In 1493, when Christopher Columbus sailed into the Caribbean island now known as Puerto Rico, he was warmly greeted by the Taíno inhabitants while hundreds of noisy bright-green parrots with beautiful white-ringed eyes, which the Taínos called Higuaca, swooped overhead. It is estimated that the beginning of the sixteenth century, there were nearly a million of these beautiful birds living in the all major habitats of Puerto Rico and the adjacent smaller islands of Culebra, Mona, Vieques, and possibly the Virgin Islands.

Parrots occupied eight major climax or old-growth forest types that covered Puerto Rico and were interspersed only by small, scattered, sandy, or marshy areas near the coast. Parrots nested in cavities of large trees that were plentiful throughout the forests. Fertile, moist lowland forests in the coastal plain as well as forested mountain valleys contained much of the fruits and seeds necessary to feed a thriving parrot population. The forests of Puerto Rico probably supported a parrot population of 100,000-1,000,000 at the end of the 15th century

Today there are less than thirty Amazona vittata living in the wild on the island. Although there are future plans to expand the wild population to other locations on the island, at the moment, the 28,000 acre (19,650 hectare) Caribbean National Forest, known locally as El Yunque, is the sole remaining forest habitat where the few surviving wild Puerto Rican parrots find trees with cavities suitable for nesting and seeds and fruits to forage.

Of the three parrot species that inhabited U.S. territory at the turn of the twentieth century, all but one, the Puerto Rican Parrot became extinct by the 1940’s. The decline of the island’s parrot population over five centuries is directly related to the rise in human population. As more colonists arrived, they cut-down forests and converted land for agriculture. The habitat on which the species depended began to disappear. The remaining parrot population, which had retreated to the Luquillo Mountains, was further threatened when the cutting of forest timber for charcoal production was encouraged beginning in the 1900’s.

The story of the last-ditch recovery effort to save this extraordinary bird from extinction is an amalgam of scientific intervention, agency cooperation and management strategy, which started as a gamble with no guarantee of ultimate success.
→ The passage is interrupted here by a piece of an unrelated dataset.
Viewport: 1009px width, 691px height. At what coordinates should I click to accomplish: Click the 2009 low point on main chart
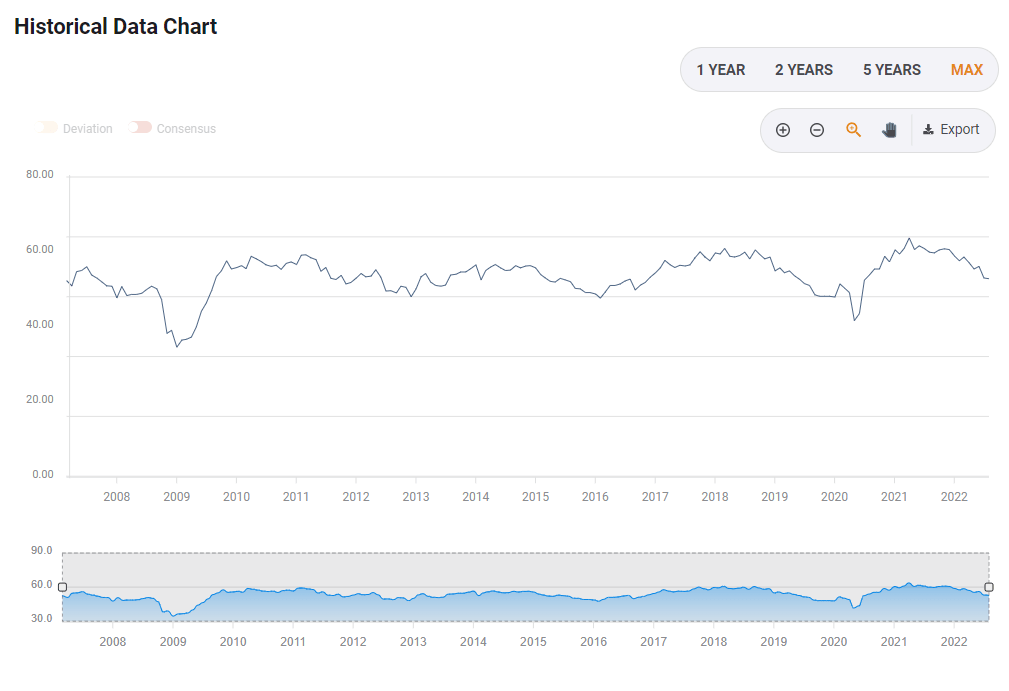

In 1968, when the Puerto Rican parrot population had dwindled to around two dozen individual birds in the wild, a concerted mutual effort to save the species was launched. Called the Puerto Rican Parrot Recovery Plan, it involved scientists and managers from the US Fish and Wildlife Service, the US Forest Service and the Puerto Rico Department of Natural and Environmental Resources, with added support provided by the World Wildlife Fund. By 1989, the Puerto Rican Parrot Recovery Plan had been in operation for over a decade. Through scientific intervention the parrot population in the wild had increased to 47 birds.

In September 1989,  Hurricane Hugo roared across the Luquillo mountains, destroying more than half the parrots in the wild. By year’s end a small population of 22 birds remained. By early 1994, the wild population had again risen to 39 birds and 6 breeding pairs. Today’s parrot population continues to hover near to that level.